BRIEF: From the listing that follows, count the lines including "page" and give the number alone.

RECORD SET:
= = =

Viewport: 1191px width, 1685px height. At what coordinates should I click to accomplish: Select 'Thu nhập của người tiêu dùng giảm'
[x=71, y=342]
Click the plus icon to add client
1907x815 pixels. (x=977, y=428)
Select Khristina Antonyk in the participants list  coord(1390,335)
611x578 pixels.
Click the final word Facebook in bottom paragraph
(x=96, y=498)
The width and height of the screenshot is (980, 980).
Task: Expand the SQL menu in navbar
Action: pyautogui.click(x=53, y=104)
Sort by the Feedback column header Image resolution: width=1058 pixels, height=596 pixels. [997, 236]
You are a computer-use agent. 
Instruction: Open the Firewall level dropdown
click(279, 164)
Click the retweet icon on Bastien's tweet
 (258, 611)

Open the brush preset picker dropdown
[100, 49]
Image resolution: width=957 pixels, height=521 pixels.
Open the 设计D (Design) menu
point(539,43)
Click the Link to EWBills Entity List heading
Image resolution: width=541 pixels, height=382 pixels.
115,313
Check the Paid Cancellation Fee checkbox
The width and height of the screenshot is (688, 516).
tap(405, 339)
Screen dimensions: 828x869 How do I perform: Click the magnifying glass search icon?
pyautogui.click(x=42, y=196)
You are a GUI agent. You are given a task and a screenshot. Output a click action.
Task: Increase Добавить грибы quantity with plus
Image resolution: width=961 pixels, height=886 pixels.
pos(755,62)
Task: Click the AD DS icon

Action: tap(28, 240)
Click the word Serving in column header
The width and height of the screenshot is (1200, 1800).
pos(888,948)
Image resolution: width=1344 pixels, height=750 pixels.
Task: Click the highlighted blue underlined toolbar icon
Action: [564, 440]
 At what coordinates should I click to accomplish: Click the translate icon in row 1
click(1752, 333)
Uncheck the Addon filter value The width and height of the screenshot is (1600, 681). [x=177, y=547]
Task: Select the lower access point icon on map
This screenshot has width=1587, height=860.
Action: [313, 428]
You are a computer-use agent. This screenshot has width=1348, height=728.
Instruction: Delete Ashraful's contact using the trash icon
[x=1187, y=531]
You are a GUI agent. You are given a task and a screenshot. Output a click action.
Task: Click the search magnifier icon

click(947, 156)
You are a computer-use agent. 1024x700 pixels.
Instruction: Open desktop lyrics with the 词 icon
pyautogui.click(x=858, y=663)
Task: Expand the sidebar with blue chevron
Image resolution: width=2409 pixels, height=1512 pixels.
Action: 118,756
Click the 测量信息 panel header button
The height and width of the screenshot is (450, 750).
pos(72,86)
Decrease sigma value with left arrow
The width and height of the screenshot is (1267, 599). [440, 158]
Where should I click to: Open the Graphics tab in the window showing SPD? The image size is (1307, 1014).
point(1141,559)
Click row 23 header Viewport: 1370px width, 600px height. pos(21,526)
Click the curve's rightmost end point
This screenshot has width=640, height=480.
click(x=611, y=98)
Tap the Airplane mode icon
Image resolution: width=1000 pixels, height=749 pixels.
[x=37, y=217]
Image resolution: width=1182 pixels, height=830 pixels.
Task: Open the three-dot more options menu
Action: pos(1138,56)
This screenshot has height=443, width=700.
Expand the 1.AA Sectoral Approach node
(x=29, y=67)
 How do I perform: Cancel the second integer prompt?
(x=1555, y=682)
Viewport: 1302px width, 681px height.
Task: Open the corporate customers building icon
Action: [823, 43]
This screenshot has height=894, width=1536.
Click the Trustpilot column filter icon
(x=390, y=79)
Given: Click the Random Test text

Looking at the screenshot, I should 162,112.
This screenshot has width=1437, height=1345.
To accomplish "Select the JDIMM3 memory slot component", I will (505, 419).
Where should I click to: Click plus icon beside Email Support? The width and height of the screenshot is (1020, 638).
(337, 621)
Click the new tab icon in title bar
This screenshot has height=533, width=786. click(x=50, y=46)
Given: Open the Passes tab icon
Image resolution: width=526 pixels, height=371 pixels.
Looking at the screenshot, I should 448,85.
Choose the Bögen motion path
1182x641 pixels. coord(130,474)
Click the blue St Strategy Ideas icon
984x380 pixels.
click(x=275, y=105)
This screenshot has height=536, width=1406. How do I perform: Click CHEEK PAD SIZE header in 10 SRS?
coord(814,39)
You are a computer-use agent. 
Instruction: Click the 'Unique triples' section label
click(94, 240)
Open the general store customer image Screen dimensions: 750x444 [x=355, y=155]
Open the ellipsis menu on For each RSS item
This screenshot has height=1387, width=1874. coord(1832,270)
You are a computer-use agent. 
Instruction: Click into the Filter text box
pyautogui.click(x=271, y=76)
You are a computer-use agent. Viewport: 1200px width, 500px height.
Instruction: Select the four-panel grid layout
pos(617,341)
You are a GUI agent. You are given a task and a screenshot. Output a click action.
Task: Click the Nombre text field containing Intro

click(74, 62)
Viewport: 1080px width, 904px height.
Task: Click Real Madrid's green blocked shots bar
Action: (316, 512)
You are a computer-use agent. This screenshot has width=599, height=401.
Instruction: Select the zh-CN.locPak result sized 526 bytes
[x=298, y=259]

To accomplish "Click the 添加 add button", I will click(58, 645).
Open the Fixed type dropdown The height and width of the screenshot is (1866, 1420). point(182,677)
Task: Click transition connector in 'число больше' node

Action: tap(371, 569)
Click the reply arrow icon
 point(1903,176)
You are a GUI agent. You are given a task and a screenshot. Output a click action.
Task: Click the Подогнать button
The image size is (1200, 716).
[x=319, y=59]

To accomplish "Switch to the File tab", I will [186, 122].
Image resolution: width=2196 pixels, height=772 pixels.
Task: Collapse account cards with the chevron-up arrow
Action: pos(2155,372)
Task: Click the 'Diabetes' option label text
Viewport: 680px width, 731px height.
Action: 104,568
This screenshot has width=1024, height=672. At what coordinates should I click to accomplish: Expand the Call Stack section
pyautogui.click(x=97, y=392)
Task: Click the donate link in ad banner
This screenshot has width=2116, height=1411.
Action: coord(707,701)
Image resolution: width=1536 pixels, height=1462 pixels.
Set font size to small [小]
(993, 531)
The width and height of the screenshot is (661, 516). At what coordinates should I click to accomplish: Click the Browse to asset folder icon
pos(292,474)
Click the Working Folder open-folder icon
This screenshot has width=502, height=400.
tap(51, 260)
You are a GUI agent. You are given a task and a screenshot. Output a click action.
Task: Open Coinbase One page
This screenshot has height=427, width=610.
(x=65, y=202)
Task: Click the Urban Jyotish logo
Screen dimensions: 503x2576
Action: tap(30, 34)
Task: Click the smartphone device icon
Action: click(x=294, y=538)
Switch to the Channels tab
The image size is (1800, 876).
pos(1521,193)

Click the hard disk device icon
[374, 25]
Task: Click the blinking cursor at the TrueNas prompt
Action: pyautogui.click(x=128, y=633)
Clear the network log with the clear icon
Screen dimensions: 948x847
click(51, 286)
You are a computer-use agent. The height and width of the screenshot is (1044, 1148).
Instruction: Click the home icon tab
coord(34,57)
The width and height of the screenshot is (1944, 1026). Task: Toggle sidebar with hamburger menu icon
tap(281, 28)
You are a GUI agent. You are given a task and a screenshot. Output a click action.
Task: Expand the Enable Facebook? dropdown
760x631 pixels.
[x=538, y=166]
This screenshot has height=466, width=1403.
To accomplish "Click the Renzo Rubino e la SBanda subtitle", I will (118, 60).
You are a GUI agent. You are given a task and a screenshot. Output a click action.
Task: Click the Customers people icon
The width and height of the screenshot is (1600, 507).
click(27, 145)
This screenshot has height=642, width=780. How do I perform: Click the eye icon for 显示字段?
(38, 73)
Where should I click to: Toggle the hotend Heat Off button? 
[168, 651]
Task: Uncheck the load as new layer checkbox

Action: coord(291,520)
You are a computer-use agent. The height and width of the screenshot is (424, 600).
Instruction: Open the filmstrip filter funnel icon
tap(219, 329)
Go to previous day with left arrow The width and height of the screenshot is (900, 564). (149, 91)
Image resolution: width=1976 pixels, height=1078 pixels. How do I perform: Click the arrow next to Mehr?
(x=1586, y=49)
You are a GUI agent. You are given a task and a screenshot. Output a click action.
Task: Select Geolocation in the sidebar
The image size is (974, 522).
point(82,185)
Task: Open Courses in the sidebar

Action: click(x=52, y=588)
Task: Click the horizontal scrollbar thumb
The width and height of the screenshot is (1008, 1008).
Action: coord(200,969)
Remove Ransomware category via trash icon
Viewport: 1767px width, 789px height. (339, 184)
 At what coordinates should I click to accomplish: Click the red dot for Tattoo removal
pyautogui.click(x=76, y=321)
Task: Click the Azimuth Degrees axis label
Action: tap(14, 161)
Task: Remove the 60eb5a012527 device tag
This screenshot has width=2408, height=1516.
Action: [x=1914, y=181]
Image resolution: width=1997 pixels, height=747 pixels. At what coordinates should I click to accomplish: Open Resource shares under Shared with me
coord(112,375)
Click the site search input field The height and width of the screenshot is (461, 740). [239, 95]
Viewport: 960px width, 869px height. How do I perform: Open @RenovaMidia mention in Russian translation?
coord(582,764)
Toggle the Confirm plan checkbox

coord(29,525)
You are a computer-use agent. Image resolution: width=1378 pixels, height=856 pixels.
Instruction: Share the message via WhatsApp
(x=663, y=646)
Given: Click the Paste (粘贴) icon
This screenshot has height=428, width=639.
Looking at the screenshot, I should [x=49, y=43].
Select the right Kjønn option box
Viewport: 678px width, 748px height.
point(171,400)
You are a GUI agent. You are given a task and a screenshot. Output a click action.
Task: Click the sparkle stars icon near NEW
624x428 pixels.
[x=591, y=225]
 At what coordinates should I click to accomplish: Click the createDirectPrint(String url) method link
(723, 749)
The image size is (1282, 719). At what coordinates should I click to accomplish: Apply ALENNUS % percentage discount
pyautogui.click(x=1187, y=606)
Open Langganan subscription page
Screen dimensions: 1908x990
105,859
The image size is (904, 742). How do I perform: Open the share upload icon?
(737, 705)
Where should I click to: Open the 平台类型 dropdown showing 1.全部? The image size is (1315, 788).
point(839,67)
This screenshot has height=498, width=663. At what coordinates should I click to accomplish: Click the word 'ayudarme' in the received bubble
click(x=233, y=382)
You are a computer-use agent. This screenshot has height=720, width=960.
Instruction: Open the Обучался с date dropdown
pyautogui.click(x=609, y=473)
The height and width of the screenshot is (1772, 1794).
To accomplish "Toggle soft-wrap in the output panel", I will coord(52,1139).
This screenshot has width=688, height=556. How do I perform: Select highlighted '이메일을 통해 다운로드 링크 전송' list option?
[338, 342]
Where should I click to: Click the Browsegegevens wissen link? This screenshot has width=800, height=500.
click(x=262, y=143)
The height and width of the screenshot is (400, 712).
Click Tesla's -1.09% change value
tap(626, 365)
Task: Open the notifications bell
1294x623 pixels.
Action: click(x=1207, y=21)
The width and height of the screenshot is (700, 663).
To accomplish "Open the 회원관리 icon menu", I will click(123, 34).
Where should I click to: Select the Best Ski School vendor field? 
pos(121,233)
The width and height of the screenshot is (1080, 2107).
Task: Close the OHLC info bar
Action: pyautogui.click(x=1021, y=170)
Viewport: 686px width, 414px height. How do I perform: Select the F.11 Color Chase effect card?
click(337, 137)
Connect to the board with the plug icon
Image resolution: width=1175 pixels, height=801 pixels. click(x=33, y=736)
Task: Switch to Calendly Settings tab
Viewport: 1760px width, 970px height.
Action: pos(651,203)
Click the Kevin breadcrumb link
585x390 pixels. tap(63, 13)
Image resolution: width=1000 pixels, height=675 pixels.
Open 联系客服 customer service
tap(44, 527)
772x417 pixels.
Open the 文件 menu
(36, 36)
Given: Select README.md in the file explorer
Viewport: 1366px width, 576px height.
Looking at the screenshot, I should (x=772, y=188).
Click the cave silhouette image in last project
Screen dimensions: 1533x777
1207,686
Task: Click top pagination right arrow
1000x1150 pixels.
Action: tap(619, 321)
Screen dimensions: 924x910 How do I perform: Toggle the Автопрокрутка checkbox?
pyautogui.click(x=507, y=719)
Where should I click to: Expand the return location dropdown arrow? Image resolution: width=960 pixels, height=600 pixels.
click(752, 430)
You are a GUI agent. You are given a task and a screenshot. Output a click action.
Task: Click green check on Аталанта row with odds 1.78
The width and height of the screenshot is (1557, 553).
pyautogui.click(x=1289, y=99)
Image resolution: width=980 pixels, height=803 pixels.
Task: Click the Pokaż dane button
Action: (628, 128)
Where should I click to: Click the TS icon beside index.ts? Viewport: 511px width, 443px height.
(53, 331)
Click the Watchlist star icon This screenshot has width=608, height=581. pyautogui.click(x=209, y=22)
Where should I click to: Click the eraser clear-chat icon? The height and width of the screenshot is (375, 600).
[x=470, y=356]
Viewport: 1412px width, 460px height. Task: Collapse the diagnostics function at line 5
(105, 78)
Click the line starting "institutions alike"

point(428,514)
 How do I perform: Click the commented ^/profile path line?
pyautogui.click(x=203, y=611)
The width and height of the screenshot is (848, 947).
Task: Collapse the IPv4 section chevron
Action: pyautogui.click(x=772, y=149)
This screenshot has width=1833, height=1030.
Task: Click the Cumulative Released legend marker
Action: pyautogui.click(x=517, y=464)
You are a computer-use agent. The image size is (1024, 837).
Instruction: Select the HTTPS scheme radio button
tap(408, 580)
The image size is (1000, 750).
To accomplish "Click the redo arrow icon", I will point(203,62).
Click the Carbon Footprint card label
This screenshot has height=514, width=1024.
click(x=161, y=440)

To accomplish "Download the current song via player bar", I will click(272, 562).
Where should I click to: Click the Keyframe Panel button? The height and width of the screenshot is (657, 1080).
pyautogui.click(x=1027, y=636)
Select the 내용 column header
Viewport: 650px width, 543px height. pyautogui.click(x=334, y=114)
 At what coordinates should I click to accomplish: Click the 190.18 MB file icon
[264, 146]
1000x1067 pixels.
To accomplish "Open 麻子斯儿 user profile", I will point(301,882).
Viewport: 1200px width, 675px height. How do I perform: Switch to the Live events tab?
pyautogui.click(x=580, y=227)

= = =

REPLY: 2